Au fil du temps, les innovations en navigation maritime se sont inscrites dans une quête continue de vitesse, de puissance et de contrôle, cherchant à effacer les distances.
Dans ce mouvement, les voiliers eux-mêmes ont peu à peu relégué leurs voiles au rang d’élégance, plus décoratives qu’essentielles.
Aujourd’hui, certains projets prennent une direction différente. La technologie n’est plus pensée pour aller plus vite, mais pour naviguer autrement.
Le navire SELAR, dont la mise à l’eau est prévue prochainement, en est une illustration particulièrement aboutie. Avec ses cinq mâts rigides de plus de 30 mètres, recouverts de près de 2 000 m² de panneaux solaires, on ne parle plus réellement de voiles mais d’ailes. Inspirées de l’aéronautique, elles utilisent les mêmes principes pour capter le vent et produire de l’énergie.
Ce système hybride – propulsion vélique, énergie solaire, moteurs électriques et récupération d’énergie – permet de réduire jusqu’à 90 % les émissions par rapport aux navires traditionnels.
Mais au-delà de la performance, c’est l’expérience qui change.
À bord, la navigation devient presque silencieuse. L’absence de vibrations, de bruit continu, modifie profondément la perception de la mer. Le déplacement n’est plus seulement un moyen d’aller d’un point à un autre : il devient une expérience en soi.
Pensé comme un véritable navire d’expédition, SELAR accueille un nombre volontairement limité de passagers. Cette échelle transforme la manière de voyager. On circule autrement, on observe davantage, on prend le temps de comprendre les environnements traversés.

Les espaces sont conçus dans cette logique : regarder, s’arrêter, s’imprégner. Les échanges à bord prolongent cette immersion, notamment autour des technologies embarquées et des enjeux qu’elles soulèvent à une échelle plus large, en particulier dans le transport maritime.
L’expérience se rapproche ainsi d’une exploration habitée, loin des formats classiques de croisière.
Le catamaran MODX propose une approche différente, mais qui s’inscrit dans la même évolution.
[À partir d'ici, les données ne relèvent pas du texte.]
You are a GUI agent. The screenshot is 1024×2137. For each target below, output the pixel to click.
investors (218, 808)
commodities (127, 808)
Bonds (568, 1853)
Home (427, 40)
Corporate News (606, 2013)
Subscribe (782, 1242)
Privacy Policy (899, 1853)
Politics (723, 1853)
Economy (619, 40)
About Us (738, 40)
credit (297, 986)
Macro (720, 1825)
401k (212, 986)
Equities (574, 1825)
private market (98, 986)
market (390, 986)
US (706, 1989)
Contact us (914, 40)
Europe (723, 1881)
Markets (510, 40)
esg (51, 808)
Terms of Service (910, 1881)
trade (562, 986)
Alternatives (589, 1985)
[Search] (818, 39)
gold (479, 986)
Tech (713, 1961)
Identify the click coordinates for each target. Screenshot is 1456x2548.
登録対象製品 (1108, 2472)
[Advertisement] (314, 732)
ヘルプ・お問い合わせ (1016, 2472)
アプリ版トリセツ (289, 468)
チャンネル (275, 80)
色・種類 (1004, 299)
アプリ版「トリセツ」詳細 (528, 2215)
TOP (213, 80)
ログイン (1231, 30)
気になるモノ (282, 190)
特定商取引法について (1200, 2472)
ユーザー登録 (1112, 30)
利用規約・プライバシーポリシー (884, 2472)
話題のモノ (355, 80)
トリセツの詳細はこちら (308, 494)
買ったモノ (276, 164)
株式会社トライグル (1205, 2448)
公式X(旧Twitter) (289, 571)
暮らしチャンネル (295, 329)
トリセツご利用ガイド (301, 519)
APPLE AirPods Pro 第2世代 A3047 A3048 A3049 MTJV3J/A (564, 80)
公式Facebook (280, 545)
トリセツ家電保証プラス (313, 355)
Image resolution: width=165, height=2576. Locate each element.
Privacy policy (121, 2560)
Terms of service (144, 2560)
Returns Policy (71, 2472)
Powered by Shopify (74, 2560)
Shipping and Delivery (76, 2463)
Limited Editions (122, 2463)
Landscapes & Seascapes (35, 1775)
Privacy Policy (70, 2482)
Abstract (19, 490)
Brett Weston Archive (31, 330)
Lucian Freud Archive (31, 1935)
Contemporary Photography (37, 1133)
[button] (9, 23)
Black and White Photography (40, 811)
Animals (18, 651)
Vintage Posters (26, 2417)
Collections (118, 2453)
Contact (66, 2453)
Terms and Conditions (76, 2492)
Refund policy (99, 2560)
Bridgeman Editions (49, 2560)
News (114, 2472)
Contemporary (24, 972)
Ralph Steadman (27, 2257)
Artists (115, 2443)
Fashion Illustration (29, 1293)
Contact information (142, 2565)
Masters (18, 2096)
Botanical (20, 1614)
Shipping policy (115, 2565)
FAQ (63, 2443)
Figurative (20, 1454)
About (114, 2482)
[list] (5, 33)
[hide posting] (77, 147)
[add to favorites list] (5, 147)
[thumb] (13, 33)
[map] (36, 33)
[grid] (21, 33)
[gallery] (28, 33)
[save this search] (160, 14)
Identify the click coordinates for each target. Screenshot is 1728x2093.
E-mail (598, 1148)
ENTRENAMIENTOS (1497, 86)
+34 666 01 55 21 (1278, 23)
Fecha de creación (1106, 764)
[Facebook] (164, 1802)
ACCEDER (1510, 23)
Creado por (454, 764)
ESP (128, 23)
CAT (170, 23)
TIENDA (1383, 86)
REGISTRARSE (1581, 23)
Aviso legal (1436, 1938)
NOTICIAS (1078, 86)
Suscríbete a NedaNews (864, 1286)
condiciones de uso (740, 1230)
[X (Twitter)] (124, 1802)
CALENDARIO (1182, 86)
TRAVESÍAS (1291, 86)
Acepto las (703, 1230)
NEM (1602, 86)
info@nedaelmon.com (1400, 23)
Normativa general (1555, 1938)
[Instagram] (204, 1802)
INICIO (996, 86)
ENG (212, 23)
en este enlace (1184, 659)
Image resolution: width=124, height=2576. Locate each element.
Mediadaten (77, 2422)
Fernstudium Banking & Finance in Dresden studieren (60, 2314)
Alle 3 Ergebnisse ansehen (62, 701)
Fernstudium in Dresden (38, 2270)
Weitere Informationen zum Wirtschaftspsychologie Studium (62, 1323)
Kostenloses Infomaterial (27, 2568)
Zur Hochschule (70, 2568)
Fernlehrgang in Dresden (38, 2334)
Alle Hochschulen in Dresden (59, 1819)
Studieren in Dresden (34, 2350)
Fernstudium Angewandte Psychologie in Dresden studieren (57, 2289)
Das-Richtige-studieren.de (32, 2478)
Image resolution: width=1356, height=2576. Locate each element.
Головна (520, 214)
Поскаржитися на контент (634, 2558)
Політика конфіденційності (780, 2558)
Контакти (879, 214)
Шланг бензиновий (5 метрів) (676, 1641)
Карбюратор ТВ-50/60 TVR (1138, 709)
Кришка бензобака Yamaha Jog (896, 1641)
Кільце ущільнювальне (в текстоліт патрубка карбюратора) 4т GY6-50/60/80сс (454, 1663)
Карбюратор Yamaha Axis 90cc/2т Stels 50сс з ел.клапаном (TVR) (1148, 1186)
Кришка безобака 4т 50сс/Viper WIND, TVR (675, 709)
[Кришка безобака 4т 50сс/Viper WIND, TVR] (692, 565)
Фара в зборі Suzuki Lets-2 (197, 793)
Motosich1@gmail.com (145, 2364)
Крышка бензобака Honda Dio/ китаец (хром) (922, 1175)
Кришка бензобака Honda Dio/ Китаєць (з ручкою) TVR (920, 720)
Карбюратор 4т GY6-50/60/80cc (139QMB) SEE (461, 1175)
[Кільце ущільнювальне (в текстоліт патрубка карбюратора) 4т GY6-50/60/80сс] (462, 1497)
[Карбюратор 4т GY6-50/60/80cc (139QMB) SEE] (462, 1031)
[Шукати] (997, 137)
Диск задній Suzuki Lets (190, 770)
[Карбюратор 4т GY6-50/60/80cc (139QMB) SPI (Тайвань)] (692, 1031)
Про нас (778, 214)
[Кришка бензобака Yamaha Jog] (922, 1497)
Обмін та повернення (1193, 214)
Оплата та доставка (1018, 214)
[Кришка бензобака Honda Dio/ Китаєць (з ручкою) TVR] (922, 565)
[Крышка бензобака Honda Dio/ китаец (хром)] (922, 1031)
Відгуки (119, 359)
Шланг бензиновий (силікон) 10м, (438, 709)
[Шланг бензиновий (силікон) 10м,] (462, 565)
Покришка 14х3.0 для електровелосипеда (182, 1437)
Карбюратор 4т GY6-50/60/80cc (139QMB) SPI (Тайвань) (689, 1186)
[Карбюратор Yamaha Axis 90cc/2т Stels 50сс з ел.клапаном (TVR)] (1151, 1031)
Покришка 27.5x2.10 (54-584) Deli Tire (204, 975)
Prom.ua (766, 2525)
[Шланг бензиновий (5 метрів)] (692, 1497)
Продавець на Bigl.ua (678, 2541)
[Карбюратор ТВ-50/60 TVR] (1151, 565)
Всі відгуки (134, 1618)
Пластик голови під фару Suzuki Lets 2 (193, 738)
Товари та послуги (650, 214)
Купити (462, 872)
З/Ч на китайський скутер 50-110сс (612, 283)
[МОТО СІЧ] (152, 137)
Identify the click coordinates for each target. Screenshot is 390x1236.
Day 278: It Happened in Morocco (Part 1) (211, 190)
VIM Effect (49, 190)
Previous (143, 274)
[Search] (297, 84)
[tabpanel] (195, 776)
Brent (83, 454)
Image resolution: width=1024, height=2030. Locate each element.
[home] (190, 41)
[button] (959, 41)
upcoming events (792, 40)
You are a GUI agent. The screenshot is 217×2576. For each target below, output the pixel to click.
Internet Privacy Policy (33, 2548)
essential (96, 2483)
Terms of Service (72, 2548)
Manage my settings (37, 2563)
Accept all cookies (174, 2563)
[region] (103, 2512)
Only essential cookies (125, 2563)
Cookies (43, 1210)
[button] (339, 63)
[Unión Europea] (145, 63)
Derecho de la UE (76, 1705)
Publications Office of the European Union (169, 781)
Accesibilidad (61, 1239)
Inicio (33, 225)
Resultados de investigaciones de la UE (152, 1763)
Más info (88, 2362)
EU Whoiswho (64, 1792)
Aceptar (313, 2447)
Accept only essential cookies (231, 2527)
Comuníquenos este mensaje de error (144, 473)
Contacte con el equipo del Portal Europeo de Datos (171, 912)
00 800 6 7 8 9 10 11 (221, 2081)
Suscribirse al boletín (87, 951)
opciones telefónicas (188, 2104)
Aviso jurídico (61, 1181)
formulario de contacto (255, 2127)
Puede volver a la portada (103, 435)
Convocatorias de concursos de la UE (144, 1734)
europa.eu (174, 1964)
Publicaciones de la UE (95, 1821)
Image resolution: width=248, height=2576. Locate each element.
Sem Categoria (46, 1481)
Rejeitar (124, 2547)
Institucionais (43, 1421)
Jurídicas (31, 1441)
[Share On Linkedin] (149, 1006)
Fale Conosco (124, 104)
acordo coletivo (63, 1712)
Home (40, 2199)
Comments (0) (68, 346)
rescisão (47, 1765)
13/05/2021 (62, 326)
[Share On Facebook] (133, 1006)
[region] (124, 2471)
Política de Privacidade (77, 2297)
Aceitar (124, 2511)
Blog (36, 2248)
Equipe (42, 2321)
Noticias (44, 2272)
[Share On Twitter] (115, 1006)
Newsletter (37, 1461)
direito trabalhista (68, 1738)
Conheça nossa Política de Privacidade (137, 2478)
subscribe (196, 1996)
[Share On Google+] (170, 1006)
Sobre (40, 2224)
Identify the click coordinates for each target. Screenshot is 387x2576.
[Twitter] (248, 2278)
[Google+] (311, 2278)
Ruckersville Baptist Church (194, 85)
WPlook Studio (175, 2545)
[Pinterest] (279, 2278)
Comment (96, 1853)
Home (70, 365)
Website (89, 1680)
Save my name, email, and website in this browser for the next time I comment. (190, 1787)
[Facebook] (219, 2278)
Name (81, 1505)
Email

La technologie y est plus visible, mais entièrement tournée vers la réduction de l’impact. Deux ailes gonflables automatisées, montées sur des mâts télescopiques, captent le vent et s’ajustent en permanence grâce à un système de pilotage assisté. Inspirées de l’aéronautique, elles fonctionnent comme de véritables surfaces portantes, optimisant la propulsion sans intervention complexe de l’équipage.

À cela s’ajoute un ensemble énergétique complet : des panneaux solaires, une batterie de grande capacité et une propulsion 100 % électrique. En navigation, les hélices produisent également de l’énergie par hydrogénération, permettant d’alimenter en continu les besoins du bord.
Conçu comme un système global, le MODX ne se contente pas de réduire les émissions : il repense entièrement l’autonomie du bateau. L’énergie est produite, stockée et redistribuée en permanence, ouvrant la possibilité de navigations longues, plus libres, moins contraintes par les besoins énergétiques traditionnels. Dans certaines conditions, le bateau peut fonctionner plusieurs jours en quasi-autonomie.
Ce que ces projets ont en commun dépasse la seule innovation technologique. Ils traduisent une évolution plus profonde dans la manière de voyager.
Dans ce contexte, l’éco-responsabilité ne s’impose pas comme une contrainte extérieure. Elle découle de cette manière de concevoir le voyage. Avec moins d’étapes, des escales plus longues : ces choix relèvent autant de l’expérience que de l’impact.